These are financially straitened times. We are seemingly pummelled each day with reports of our financial fragility and there seems to be a consequent need for stringent fiscal policy to assure international investors of our ‘bona fides’. In such a context, it is interesting to explore the geography of national and regional credit ratings. Despite its flawed analysis of the risk associated with sub-prime assets that contributed to the near collapse of the global financial system, as one of the leading financial ratings agencies Standard & Poor’s remains an important force in determining Irish fiscal policy. The ratings purport to indicate the risk associated with lending to a country. There are 16 possible classifications ranging from AAA+, indicating an extremely strong capacity to repay debts, to SD/D, indicating that a partial or full default is likely.

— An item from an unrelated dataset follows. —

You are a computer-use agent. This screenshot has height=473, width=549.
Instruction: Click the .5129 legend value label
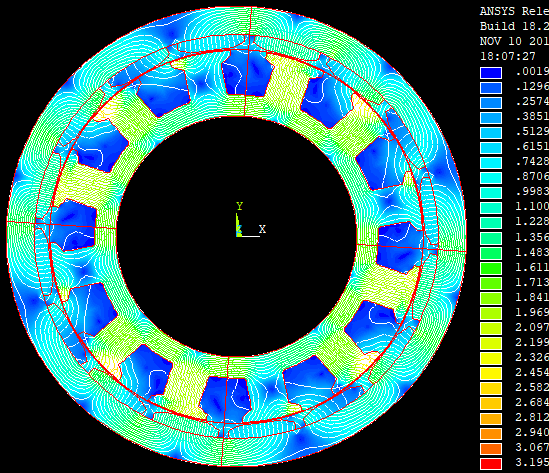[x=532, y=132]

Ben Schott recently compiled a table comparing the ratings of a range of countries and each of the 50 states that make up the USA. A comparative analysis shows that Ireland has gone from an AAA (best quality borrowers) to an AA (very strong capacity to repay debts, but with higher risk than AAA) classification between January 2008 and January 2010. Interestingly, with the exception of Ireland, Greece, Spain and Portugal, the ‘old’ EU countries have maintained their ratings throughout this period. Greece is currently one rating classification away from Iceland. Many of the new EU member states, although by no means all of them, have witnessed a downgrading of their ratings.
It appears that Mary Harney may have been inadvertently right; we are indeed closer to Boston (Massachusetts) with its AA standing than Berlin (Germany) with its AAA rating. Going by these rating classifications, however, we are, at this stage, a far cry from being the next Iceland, or indeed, Greece.